* Begin Material for this task *

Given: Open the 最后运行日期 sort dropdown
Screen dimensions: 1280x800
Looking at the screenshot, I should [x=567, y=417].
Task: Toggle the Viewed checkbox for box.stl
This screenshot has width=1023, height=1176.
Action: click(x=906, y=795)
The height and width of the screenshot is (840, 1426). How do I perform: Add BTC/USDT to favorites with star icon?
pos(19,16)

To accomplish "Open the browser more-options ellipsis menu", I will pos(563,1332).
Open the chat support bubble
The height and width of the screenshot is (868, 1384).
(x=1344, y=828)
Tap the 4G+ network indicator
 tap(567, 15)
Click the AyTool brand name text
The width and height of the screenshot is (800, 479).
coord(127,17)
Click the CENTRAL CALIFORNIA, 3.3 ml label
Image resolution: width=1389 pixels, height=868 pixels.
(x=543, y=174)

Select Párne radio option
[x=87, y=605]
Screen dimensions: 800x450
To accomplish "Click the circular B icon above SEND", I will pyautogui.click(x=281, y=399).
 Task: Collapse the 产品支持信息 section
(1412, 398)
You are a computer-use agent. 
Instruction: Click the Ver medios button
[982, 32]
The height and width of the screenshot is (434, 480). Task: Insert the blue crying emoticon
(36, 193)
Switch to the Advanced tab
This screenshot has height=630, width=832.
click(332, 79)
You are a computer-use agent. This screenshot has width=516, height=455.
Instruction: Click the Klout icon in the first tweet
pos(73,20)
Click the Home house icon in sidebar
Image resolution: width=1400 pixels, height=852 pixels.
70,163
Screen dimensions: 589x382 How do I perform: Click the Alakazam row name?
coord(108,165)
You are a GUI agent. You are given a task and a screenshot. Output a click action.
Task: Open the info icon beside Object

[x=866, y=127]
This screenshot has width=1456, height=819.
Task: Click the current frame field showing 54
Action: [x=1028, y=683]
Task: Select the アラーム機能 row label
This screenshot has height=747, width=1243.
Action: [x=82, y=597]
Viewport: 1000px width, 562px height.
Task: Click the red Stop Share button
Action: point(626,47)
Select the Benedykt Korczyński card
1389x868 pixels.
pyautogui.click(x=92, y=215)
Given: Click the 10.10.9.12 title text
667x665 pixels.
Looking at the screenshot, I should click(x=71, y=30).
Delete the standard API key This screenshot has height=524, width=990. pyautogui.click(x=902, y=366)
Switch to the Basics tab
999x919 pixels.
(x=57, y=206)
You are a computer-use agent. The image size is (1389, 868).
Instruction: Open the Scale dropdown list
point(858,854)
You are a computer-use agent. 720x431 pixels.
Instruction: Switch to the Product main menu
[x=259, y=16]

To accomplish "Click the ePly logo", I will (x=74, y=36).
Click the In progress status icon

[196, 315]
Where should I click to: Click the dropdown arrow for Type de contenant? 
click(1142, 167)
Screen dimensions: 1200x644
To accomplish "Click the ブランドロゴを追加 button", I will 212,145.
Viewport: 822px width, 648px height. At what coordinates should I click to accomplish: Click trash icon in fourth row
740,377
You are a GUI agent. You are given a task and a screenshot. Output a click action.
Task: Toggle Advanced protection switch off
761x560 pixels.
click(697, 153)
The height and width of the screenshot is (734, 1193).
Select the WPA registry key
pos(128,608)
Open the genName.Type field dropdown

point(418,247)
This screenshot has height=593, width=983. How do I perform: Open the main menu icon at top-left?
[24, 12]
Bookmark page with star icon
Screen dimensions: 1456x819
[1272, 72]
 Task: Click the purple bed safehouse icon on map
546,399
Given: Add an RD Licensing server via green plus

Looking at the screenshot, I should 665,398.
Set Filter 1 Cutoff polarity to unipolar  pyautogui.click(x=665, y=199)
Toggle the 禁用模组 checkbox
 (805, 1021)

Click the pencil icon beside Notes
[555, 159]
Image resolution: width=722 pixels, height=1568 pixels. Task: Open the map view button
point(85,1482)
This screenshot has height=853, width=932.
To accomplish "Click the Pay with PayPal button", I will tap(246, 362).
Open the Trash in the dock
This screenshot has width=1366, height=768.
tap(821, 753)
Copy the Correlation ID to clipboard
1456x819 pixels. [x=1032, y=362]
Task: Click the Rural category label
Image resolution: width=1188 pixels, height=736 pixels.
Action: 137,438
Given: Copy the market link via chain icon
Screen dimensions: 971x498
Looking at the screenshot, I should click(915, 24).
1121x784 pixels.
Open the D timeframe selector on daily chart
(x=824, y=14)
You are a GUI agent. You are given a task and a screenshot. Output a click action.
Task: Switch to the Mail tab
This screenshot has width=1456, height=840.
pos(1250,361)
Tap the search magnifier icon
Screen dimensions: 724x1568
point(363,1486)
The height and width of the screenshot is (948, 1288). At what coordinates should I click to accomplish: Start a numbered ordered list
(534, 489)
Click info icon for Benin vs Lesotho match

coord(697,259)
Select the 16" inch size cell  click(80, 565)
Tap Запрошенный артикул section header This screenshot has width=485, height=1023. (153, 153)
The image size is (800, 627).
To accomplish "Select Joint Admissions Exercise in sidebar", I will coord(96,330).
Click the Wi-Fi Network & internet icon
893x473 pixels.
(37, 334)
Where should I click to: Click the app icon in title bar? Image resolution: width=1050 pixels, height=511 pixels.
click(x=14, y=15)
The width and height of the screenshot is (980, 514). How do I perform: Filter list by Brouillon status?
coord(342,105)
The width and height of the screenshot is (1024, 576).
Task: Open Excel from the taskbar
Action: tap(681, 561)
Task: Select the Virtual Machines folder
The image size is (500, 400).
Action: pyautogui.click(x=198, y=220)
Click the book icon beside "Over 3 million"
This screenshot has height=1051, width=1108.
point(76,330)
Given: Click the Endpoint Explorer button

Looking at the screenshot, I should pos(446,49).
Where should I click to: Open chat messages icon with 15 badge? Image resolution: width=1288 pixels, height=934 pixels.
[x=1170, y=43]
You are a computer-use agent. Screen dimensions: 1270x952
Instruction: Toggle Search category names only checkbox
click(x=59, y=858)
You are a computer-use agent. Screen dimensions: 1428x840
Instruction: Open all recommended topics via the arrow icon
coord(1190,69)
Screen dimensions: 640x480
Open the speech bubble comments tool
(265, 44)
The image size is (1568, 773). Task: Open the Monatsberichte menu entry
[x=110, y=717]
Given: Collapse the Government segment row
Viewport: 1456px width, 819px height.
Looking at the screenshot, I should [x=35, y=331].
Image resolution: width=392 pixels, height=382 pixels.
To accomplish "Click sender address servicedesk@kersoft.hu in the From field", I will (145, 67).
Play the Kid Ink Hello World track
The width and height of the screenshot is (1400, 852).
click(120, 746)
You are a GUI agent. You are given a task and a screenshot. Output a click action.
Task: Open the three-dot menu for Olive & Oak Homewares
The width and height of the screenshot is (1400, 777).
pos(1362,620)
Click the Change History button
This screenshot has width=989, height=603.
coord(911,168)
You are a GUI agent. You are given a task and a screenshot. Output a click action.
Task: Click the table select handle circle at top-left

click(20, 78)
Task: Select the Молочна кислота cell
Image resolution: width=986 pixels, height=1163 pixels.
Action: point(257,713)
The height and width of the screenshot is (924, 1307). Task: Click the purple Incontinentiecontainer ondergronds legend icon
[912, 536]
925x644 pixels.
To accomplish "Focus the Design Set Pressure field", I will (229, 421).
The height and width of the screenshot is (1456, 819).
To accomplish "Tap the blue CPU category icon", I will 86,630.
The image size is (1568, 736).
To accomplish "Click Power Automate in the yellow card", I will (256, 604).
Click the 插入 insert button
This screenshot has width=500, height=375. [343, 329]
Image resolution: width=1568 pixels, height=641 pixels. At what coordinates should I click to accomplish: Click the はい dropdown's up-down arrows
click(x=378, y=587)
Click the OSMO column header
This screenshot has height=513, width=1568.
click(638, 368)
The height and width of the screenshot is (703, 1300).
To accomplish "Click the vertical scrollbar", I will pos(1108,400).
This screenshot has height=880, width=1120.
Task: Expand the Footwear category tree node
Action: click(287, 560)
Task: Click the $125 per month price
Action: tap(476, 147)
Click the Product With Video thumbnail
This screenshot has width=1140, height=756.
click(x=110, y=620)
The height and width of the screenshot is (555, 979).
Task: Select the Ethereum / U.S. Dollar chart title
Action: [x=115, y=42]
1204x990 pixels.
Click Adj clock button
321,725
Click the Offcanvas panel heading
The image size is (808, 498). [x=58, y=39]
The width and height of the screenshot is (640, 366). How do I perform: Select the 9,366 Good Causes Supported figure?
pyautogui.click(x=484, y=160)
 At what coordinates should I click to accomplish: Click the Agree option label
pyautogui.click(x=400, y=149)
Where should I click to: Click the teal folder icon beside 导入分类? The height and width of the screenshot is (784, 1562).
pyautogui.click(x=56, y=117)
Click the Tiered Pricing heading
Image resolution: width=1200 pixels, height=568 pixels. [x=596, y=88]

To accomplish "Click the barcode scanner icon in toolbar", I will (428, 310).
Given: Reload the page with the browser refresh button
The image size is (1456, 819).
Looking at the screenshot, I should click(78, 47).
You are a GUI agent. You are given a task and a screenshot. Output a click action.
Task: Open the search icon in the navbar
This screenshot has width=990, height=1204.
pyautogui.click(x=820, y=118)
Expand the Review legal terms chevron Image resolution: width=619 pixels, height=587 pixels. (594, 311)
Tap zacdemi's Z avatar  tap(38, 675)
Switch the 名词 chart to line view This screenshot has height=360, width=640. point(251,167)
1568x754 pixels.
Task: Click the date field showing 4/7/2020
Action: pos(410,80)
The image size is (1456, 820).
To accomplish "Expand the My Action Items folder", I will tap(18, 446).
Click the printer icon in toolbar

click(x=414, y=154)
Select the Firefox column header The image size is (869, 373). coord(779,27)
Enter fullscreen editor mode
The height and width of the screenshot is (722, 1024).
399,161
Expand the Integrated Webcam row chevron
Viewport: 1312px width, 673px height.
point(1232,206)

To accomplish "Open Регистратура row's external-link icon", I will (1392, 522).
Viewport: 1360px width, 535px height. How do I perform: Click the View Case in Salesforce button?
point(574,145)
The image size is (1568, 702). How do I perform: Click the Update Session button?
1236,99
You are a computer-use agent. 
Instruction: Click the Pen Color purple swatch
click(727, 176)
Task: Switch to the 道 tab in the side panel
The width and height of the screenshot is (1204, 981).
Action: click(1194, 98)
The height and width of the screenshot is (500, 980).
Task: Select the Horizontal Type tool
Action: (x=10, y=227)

* End Material for this task *

What you should do —
Copy the material from the line that contains "Click info icon for Benin vs Lesotho match" through the line that contains "Tap Запрошенный артикул", with both of those lines included, reproducing every character unchanged.

Finished exercise —
Click info icon for Benin vs Lesotho match

coord(697,259)
Select the 16" inch size cell  click(80, 565)
Tap Запрошенный артикул section header This screenshot has width=485, height=1023. (153, 153)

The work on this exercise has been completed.